Care Coordination & Denials Prevention
Collaborate with facility RN Care Coordinators to ensure progression of care.
Engage second-level physician reviewers (internal or external) to support appropriate status determinations.
Assist in status changes, patient notifications, and education regarding insurance requirements.
Work with Denials RN/Revenue Cycle vendors to implement denial prevention strategies.
Coordinate Peer-to-Peer reviews between hospital and insurance providers when necessary.
Documentation & Process Improvement
Establish and document a working Diagnosis-Related Group (DRG) at the time of the initial review.
Maintain accurate and complete documentation of payer communications, authorizations, and status determinations.
Participate in performance improvement teams and initiatives as required.
Ensure compliance with hospital policies, best practices, and federal/state regulations.

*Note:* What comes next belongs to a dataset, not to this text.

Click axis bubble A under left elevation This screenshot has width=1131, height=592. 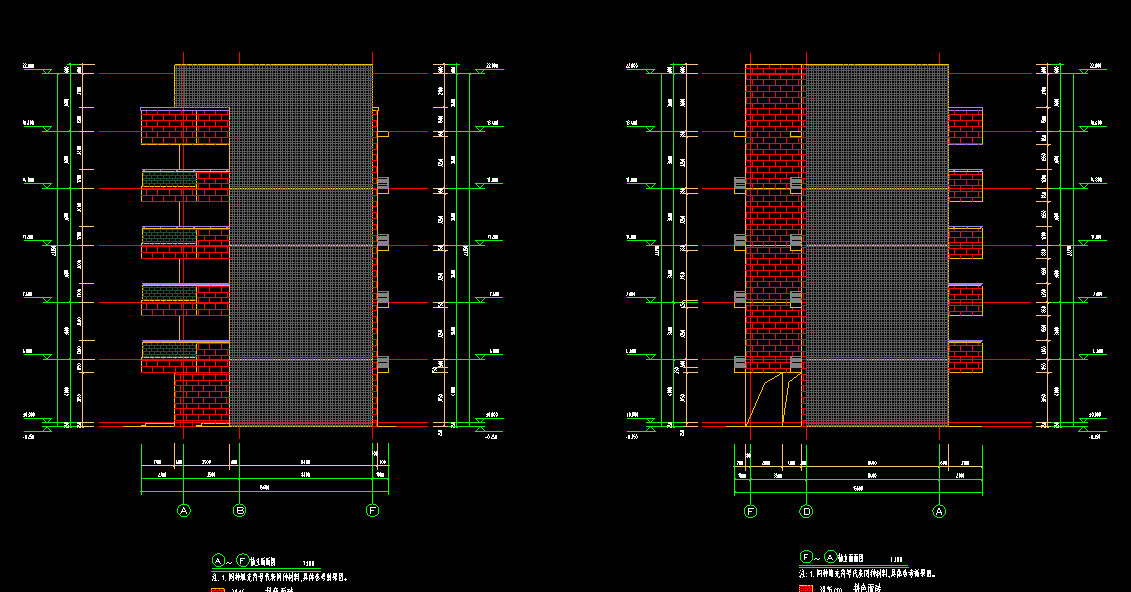pos(183,511)
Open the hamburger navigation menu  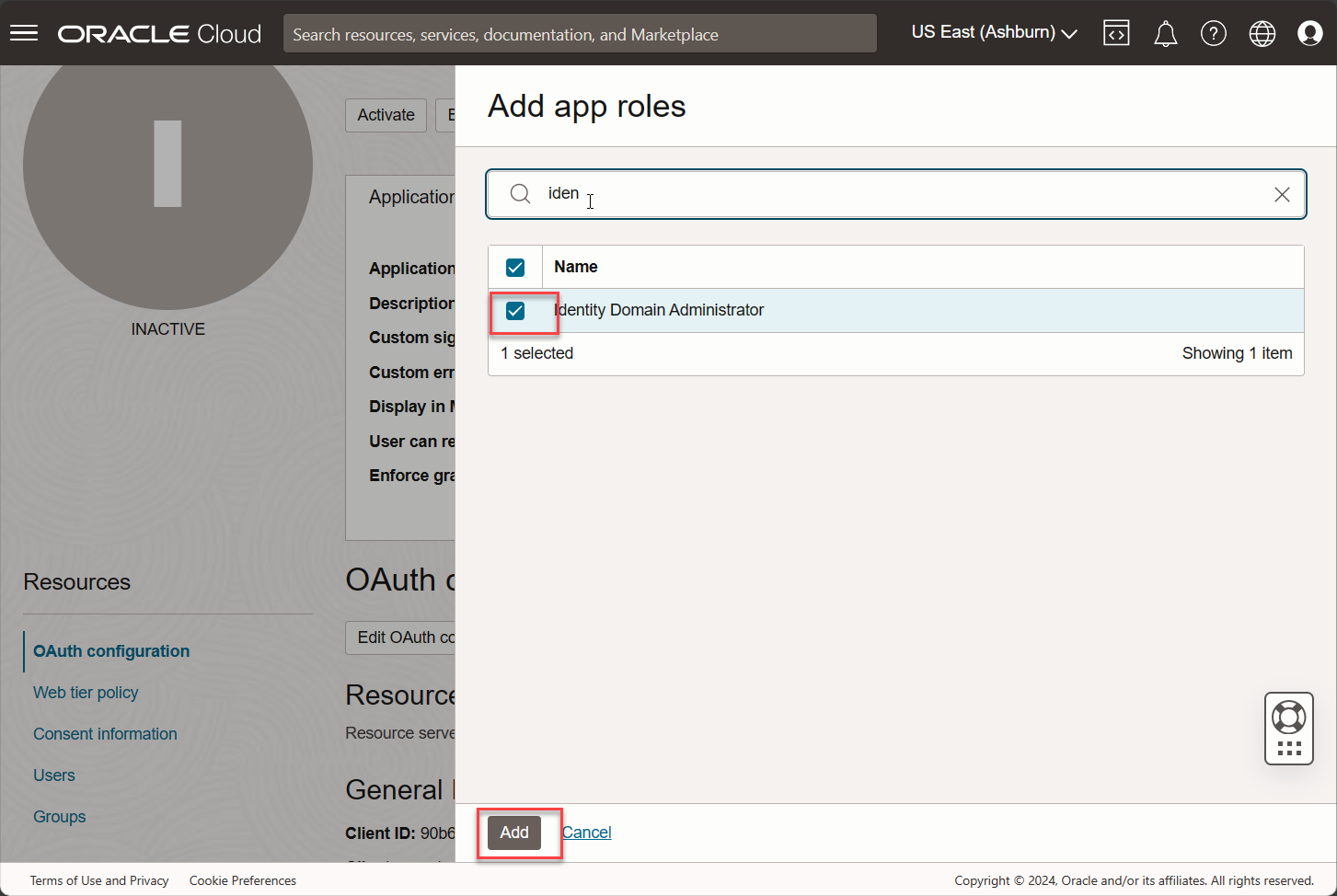(24, 33)
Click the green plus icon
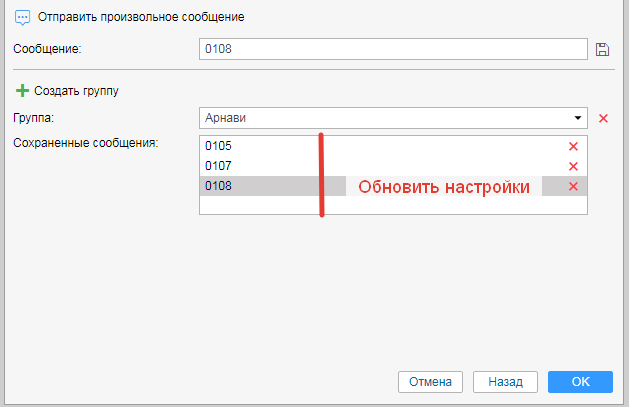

Complete all required education and training within established timeframes.
Qualifications & Skills:
Active RN license in the state(s) covered.
BLS certification (if working in a hospital setting).
Minimum 2 years of acute hospital utilization review experience using MCG/InterQual/Xsolis criteria.
Minimum 2 years of acute hospital nursing experience in a clinical setting.
Prior care coordination, case management, or utilization management experience in a clinical or insurance setting.
Strong understanding of managed care, payer environments, and CMS standards.
Ability to pass annual Inter-rater reliability (IRR) tests for Utilization Review.
Critical thinking, problem-solving, and professional communication skills.
Strong time management, organization, and ability to work in a fast-paced environment.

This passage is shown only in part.